* start *
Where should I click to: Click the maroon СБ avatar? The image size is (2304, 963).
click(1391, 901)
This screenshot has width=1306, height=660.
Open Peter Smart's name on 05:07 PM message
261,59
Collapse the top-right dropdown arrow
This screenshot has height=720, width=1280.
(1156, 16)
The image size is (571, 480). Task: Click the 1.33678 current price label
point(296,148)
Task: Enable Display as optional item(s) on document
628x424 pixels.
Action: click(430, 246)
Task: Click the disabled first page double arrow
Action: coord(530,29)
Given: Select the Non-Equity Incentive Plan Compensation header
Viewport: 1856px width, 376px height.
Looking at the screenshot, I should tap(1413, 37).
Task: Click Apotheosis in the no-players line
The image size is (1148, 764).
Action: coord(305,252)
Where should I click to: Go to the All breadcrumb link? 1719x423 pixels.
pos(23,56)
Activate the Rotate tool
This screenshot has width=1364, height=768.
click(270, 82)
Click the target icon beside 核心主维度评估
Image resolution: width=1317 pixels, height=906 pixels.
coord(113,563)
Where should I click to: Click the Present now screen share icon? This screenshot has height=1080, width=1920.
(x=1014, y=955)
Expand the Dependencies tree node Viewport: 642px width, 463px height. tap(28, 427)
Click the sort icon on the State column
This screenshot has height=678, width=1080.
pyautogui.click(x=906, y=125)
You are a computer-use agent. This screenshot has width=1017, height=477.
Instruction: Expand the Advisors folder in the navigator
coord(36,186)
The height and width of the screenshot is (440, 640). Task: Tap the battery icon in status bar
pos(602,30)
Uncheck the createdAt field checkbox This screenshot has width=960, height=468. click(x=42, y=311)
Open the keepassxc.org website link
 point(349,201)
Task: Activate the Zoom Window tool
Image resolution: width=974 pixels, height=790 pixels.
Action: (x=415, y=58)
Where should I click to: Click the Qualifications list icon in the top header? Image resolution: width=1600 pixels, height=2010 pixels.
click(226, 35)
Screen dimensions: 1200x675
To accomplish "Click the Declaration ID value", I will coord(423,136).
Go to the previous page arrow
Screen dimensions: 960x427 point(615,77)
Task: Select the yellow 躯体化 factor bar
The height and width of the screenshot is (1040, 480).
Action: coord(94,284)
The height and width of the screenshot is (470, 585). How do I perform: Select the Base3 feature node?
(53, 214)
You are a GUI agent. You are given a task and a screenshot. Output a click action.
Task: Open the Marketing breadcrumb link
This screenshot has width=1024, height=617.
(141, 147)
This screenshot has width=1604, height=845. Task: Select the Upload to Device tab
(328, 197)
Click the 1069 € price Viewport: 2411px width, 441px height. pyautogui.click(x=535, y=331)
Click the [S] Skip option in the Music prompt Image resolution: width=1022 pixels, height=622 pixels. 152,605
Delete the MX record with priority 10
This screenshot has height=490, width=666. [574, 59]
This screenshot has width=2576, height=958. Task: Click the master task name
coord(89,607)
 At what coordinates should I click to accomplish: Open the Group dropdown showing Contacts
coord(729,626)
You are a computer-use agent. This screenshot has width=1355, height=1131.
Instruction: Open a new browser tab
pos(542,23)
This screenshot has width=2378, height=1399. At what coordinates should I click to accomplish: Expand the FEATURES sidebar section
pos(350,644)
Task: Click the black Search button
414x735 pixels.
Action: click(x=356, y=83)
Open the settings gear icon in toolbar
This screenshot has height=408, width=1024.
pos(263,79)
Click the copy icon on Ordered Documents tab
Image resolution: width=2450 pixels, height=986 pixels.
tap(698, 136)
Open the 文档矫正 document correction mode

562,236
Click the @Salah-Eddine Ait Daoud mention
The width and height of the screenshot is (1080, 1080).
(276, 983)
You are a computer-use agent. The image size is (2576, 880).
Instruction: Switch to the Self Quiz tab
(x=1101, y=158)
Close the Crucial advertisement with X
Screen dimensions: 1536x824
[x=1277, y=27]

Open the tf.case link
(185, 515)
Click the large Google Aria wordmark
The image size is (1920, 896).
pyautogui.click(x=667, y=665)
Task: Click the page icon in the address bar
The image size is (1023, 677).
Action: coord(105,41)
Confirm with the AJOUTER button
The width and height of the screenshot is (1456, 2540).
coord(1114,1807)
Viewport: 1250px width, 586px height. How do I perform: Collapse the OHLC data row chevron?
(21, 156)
* end *
**REQUIREMENTS**
Please format every line of the material above as a numbered list, leaving out the blank lines.

**SOLUTION**
1. Where should I click to: Click the maroon СБ avatar? The image size is (2304, 963).
2. click(1391, 901)
3. This screenshot has width=1306, height=660.
4. Open Peter Smart's name on 05:07 PM message
5. 261,59
6. Collapse the top-right dropdown arrow
7. This screenshot has height=720, width=1280.
8. (1156, 16)
9. The image size is (571, 480). Task: Click the 1.33678 current price label
10. point(296,148)
11. Task: Enable Display as optional item(s) on document
12. 628x424 pixels.
13. Action: click(430, 246)
14. Task: Click the disabled first page double arrow
15. Action: coord(530,29)
16. Given: Select the Non-Equity Incentive Plan Compensation header
17. Viewport: 1856px width, 376px height.
18. Looking at the screenshot, I should tap(1413, 37).
19. Task: Click Apotheosis in the no-players line
20. The image size is (1148, 764).
21. Action: coord(305,252)
22. Where should I click to: Go to the All breadcrumb link? 1719x423 pixels.
23. pos(23,56)
24. Activate the Rotate tool
25. This screenshot has width=1364, height=768.
26. click(270, 82)
27. Click the target icon beside 核心主维度评估
28. Image resolution: width=1317 pixels, height=906 pixels.
29. coord(113,563)
30. Where should I click to: Click the Present now screen share icon? This screenshot has height=1080, width=1920.
31. (x=1014, y=955)
32. Expand the Dependencies tree node Viewport: 642px width, 463px height. tap(28, 427)
33. Click the sort icon on the State column
34. This screenshot has height=678, width=1080.
35. pyautogui.click(x=906, y=125)
36. You are a computer-use agent. This screenshot has width=1017, height=477.
37. Instruction: Expand the Advisors folder in the navigator
38. coord(36,186)
39. The height and width of the screenshot is (440, 640). Task: Tap the battery icon in status bar
40. pos(602,30)
41. Uncheck the createdAt field checkbox This screenshot has width=960, height=468. click(x=42, y=311)
42. Open the keepassxc.org website link
43.  point(349,201)
44. Task: Activate the Zoom Window tool
45. Image resolution: width=974 pixels, height=790 pixels.
46. Action: (x=415, y=58)
47. Where should I click to: Click the Qualifications list icon in the top header? Image resolution: width=1600 pixels, height=2010 pixels.
48. click(226, 35)
49. Screen dimensions: 1200x675
50. To accomplish "Click the Declaration ID value", I will coord(423,136).
51. Go to the previous page arrow
52. Screen dimensions: 960x427 point(615,77)
53. Task: Select the yellow 躯体化 factor bar
54. The height and width of the screenshot is (1040, 480).
55. Action: coord(94,284)
56. The height and width of the screenshot is (470, 585). How do I perform: Select the Base3 feature node?
57. (53, 214)
58. You are a GUI agent. You are given a task and a screenshot. Output a click action.
59. Task: Open the Marketing breadcrumb link
60. This screenshot has width=1024, height=617.
61. (141, 147)
62. This screenshot has width=1604, height=845. Task: Select the Upload to Device tab
63. (328, 197)
64. Click the 1069 € price Viewport: 2411px width, 441px height. pyautogui.click(x=535, y=331)
65. Click the [S] Skip option in the Music prompt Image resolution: width=1022 pixels, height=622 pixels. 152,605
66. Delete the MX record with priority 10
67. This screenshot has height=490, width=666. [574, 59]
68. This screenshot has width=2576, height=958. Task: Click the master task name
69. coord(89,607)
70.  At what coordinates should I click to accomplish: Open the Group dropdown showing Contacts
71. coord(729,626)
72. You are a computer-use agent. This screenshot has width=1355, height=1131.
73. Instruction: Open a new browser tab
74. pos(542,23)
75. This screenshot has width=2378, height=1399. At what coordinates should I click to accomplish: Expand the FEATURES sidebar section
76. pos(350,644)
77. Task: Click the black Search button
78. 414x735 pixels.
79. Action: click(x=356, y=83)
80. Open the settings gear icon in toolbar
81. This screenshot has height=408, width=1024.
82. pos(263,79)
83. Click the copy icon on Ordered Documents tab
84. Image resolution: width=2450 pixels, height=986 pixels.
85. tap(698, 136)
86. Open the 文档矫正 document correction mode
87. 562,236
88. Click the @Salah-Eddine Ait Daoud mention
89. The width and height of the screenshot is (1080, 1080).
90. (276, 983)
91. You are a computer-use agent. The image size is (2576, 880).
92. Instruction: Switch to the Self Quiz tab
93. (x=1101, y=158)
94. Close the Crucial advertisement with X
95. Screen dimensions: 1536x824
96. [x=1277, y=27]
97. Open the tf.case link
98. (185, 515)
99. Click the large Google Aria wordmark
100. The image size is (1920, 896).
101. pyautogui.click(x=667, y=665)
102. Task: Click the page icon in the address bar
103. The image size is (1023, 677).
104. Action: coord(105,41)
105. Confirm with the AJOUTER button
106. The width and height of the screenshot is (1456, 2540).
107. coord(1114,1807)
108. Viewport: 1250px width, 586px height. How do I perform: Collapse the OHLC data row chevron?
109. (21, 156)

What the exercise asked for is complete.